Orange County Choppers. Lawsuits Settled. Headquarters In Foreclosure.

You ask me all the time what’s going on regarding the lawsuit and counter-lawsuit between OCC/Paul Teutul Sr and PJD/Paul Teutul Jr. and the status of the Orange County Choppers headquarters’ building.

First, all lawsuits between the parties have been settled. The settlement being confidential with no parties able to disclose the terms, you will never get any details regarding its content. It seems that the famous Black Widow bike was part of the negotiated package and went from OCC to Paul Jr.

Observers tell me that both parties feel great about putting behind them all financial disagreements, that relations between father and son are less tense but of course that things will never be the same again in the family.

OCC building foreclosure process is in process after all discussions to renegotiate the terms of the loan failed between Paul Sr. and the bank holding the mortgage. The OCC business is not at risk to be foreclosed. The bank will foreclose on the building – the only collateral – not on the business. Because Paul Senior owns all the property around the current headquarters, he is going to build a new property to house OCC at the top of a hill close by the current headquarters. Work should be completed at the end of the year.

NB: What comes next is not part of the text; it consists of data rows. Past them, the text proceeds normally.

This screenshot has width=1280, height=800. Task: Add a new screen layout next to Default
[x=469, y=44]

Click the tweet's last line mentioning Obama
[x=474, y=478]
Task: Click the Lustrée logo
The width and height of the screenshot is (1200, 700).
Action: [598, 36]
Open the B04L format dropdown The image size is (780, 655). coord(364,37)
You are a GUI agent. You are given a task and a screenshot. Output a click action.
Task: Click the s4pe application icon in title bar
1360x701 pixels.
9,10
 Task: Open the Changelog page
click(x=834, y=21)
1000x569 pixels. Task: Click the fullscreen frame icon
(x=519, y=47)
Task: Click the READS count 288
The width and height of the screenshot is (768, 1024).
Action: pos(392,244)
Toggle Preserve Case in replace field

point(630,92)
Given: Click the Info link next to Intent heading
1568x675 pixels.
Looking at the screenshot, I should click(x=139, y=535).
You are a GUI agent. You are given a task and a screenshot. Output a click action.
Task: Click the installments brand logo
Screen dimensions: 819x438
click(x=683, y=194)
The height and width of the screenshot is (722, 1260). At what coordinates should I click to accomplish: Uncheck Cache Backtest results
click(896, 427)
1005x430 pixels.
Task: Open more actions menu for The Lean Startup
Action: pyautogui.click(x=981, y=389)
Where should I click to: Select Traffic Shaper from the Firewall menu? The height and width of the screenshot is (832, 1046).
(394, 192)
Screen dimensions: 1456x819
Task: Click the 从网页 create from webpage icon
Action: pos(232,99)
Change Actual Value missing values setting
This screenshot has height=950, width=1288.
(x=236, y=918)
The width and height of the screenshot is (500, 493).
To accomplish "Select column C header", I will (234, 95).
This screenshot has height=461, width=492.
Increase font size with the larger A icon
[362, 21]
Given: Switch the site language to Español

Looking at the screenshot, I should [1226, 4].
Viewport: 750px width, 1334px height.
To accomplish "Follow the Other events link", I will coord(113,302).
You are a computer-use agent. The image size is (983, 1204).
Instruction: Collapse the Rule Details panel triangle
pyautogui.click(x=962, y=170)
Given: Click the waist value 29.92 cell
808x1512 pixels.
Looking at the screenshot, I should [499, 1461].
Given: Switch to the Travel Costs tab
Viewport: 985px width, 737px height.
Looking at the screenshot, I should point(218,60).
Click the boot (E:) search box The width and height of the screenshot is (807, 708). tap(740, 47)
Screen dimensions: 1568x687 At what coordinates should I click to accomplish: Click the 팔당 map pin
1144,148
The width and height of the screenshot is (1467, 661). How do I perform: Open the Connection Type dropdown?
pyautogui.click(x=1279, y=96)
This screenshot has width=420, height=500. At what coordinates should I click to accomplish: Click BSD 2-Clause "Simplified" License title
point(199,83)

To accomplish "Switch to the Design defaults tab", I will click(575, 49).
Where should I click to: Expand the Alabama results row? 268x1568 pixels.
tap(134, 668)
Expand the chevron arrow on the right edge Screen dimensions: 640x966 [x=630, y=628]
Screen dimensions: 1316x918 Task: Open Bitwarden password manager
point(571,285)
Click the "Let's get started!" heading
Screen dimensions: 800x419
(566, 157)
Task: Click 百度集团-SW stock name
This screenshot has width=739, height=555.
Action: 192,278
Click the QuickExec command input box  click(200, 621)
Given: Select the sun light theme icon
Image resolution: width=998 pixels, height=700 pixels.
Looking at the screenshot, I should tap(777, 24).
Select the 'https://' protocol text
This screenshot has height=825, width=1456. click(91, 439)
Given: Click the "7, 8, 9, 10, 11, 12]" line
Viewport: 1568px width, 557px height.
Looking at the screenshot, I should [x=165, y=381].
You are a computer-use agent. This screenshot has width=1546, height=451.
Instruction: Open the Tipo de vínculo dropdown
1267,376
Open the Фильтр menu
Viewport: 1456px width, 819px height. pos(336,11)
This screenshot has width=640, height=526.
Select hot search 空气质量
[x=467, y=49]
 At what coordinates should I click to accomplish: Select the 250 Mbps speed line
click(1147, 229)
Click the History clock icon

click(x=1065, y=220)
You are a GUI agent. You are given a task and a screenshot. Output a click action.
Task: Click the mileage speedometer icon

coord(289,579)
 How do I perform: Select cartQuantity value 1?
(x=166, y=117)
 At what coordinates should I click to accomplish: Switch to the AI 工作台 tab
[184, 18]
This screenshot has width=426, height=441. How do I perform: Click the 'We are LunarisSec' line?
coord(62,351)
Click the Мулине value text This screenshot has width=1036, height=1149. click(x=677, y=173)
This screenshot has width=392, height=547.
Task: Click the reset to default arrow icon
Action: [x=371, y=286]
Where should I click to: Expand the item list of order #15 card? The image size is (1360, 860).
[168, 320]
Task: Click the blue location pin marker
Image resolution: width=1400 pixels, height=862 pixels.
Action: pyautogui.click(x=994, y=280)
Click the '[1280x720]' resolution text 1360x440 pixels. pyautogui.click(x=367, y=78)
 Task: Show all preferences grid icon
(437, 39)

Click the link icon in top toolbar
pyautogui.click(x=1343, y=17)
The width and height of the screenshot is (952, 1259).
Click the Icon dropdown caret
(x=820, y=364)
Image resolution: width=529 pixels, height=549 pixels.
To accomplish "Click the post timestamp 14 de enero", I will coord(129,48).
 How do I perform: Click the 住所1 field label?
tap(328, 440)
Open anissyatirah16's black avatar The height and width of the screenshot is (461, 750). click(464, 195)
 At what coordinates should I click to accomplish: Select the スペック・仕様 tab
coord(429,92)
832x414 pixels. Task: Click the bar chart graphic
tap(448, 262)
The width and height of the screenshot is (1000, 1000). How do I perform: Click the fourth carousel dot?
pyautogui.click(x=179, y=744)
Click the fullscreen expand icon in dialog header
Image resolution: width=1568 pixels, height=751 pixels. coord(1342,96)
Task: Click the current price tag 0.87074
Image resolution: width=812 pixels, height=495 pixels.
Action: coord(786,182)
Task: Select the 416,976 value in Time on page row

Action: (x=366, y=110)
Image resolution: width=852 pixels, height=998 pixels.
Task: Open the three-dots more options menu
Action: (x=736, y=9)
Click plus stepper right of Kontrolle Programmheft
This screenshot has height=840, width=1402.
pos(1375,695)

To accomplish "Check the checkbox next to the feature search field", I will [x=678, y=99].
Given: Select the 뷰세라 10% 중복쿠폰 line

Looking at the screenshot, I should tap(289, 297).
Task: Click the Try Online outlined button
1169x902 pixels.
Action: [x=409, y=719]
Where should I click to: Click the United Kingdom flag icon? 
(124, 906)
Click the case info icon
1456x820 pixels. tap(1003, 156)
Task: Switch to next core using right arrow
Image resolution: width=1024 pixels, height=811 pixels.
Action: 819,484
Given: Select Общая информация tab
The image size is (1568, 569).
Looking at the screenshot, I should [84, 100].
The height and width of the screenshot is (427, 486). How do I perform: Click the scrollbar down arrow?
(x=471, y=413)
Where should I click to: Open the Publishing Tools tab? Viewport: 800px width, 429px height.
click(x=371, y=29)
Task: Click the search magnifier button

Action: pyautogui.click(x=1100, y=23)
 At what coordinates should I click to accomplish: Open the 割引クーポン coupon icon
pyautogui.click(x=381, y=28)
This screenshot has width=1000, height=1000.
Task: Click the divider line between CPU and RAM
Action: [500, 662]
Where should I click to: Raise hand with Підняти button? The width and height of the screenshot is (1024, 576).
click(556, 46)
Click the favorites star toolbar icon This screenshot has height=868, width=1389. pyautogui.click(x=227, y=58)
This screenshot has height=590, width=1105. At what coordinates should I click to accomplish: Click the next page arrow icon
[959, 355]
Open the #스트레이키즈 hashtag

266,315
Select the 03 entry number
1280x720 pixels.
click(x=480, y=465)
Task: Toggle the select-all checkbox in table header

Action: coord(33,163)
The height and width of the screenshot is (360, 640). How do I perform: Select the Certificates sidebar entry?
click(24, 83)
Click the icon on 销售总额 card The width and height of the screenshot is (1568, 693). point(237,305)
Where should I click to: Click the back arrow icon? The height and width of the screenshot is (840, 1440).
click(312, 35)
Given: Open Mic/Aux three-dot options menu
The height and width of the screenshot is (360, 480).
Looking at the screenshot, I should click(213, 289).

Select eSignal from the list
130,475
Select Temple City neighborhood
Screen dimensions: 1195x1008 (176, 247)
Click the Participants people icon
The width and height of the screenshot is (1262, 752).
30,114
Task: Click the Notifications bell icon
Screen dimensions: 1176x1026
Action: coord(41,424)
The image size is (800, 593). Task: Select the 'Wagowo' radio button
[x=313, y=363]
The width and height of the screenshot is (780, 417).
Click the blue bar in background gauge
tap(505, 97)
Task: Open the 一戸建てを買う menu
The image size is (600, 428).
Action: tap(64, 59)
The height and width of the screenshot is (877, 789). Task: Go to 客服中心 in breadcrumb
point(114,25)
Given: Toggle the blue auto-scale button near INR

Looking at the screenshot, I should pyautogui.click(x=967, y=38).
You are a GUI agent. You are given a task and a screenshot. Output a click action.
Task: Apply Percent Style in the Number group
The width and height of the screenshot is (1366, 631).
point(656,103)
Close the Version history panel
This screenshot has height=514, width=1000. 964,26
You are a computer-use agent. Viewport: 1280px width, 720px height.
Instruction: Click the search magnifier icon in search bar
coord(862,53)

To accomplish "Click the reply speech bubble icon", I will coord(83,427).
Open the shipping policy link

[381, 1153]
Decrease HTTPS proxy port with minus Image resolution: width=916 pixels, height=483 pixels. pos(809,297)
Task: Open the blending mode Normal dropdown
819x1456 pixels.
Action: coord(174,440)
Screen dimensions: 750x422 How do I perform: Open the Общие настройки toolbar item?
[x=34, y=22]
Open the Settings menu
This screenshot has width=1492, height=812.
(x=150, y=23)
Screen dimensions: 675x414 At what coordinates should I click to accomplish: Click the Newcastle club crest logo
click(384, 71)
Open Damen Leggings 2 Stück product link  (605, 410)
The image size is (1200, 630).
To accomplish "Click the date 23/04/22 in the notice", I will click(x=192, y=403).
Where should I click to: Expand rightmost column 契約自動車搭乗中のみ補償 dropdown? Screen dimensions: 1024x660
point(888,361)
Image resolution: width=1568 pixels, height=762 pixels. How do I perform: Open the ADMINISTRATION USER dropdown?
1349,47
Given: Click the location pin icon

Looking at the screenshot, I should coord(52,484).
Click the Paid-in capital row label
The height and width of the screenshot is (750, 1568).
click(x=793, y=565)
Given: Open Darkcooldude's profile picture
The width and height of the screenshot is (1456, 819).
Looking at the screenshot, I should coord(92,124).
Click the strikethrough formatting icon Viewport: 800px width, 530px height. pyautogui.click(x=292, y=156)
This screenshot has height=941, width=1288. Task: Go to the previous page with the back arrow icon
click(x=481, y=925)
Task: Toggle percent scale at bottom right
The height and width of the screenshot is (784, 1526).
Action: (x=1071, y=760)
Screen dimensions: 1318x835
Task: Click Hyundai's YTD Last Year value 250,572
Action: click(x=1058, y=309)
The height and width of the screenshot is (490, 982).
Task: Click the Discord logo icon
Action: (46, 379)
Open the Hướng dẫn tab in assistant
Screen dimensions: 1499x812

55 Responses to “Orange County Choppers. Lawsuits Settled. Headquarters In Foreclosure.”

  1. 1 Mark Sep 13th, 2011 at 12:26 am

    Bye bye Sr, build a new building so you can default on that one when your busness goes down the tubes and we tax payers can pay that one to, what a piece a trash.

  2. 2 jd Sep 13th, 2011 at 7:52 am

    Another classic example of a good business model down the drain along with the economy – we can all thank obama for that one. Bigger is not always better, we have all seen that a hundred times and it looks like Jr will be the victor if he keeps to the basics. And funny enough, the Teutels could all walk away from bikes today and still retire comfortably off of the money they made off of the network.

  3. 3 DSR Sep 16th, 2011 at 11:55 am

    JD says: ” … Another classic example of a good business model down the drain along with the economy – we can all thank obama for that one.”

    Hey genius, you want to blame the economy on politicians instead of the American People who shopped for Chinese crap for decades at WalMart and bought houses with loans they had no ability to pay back then fine, but point the finger at conservative politicians starting with Reagan and hammering us down in the Bush years.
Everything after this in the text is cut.